Stable Crypto and the Global Economy
The report doesn’t mention Libra in particular, but several parts of it are allegedly specifically written with context to the obstacles faced by Facebook’s project thus far.
One of the more pronounced threats described by this committee is the possibility of a stablecoin – like Libra – gaining a large portion of market share and stifling competition amongst payment providers.
Randal Quarles, the FSB Chairman, believes the ‘threat’ of Libra and other stablecoins should be addressed immediately as a matter of priority. All for these regulatory delays are paving the way for better future regulatory cooperation, but also a later launch for Libra.
Additionally, the G7 and almost every other country in the world is worried about the potential implications stablecoins may have on global financial stability. Although the true meaning of this is shrouded by a veneer of good intentions, governments are worried about privately issued currency hindering their own monopoly of currency issuance.

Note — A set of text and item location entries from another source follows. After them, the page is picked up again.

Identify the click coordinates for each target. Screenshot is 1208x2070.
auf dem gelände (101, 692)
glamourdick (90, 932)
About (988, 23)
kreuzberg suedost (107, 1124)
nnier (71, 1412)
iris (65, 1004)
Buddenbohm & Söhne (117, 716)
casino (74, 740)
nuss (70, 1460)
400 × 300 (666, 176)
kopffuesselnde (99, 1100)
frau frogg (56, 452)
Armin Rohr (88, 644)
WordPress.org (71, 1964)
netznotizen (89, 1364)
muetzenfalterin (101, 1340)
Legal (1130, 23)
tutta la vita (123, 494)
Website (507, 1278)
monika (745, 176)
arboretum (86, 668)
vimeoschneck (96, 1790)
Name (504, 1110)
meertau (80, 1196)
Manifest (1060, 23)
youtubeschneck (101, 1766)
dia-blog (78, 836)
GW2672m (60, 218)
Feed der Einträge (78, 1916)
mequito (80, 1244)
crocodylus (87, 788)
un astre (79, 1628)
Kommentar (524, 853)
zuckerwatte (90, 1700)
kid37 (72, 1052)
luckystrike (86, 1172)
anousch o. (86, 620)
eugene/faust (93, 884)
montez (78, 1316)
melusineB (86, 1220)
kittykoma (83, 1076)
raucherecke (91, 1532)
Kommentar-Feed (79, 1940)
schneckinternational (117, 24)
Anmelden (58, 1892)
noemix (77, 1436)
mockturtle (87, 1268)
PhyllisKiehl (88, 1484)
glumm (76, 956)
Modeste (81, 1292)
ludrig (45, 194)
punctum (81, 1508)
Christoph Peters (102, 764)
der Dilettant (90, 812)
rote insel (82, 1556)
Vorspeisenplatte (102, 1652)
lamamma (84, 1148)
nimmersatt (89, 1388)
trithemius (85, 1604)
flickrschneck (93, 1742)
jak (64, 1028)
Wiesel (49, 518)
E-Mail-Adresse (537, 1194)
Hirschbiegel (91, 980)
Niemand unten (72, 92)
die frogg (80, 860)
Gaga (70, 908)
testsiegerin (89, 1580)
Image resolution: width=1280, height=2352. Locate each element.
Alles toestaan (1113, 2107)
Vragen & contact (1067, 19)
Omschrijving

Most stablecoins are fiat-pegged, such as Tether, DAI, and USDC. Stablecoins don’t particularly promote the agenda of eradicating central banks as Bitcoin does; instead, they are reliant on the current crypto-market thriving, but want to make it easier for people to access the value of the dollar.
Unpacking Decentralization in Stablecoins
The biggest issue with decentralization and stablecoins is the peg to fiat. Eliminating this is the biggest hassle, as our fundamental understanding of economic stability stems from fiat prices.
Reserve Protocol is attempting to remove a direct fiat peg with their stablecoin RSV. Instead of linking the price to the dollar or euro, the project is pegging price to a basket of goods and services in the economy. This has major drawbacks as well because inflation of any basket of goods and services (like CPI or even WPI) is derived from fiat prices.
Without a detachment from fiat pegs, stablecoins will also be relevant as long as the current system thrives. It is a way of enabling efficiency without advancing the cause of decentralization.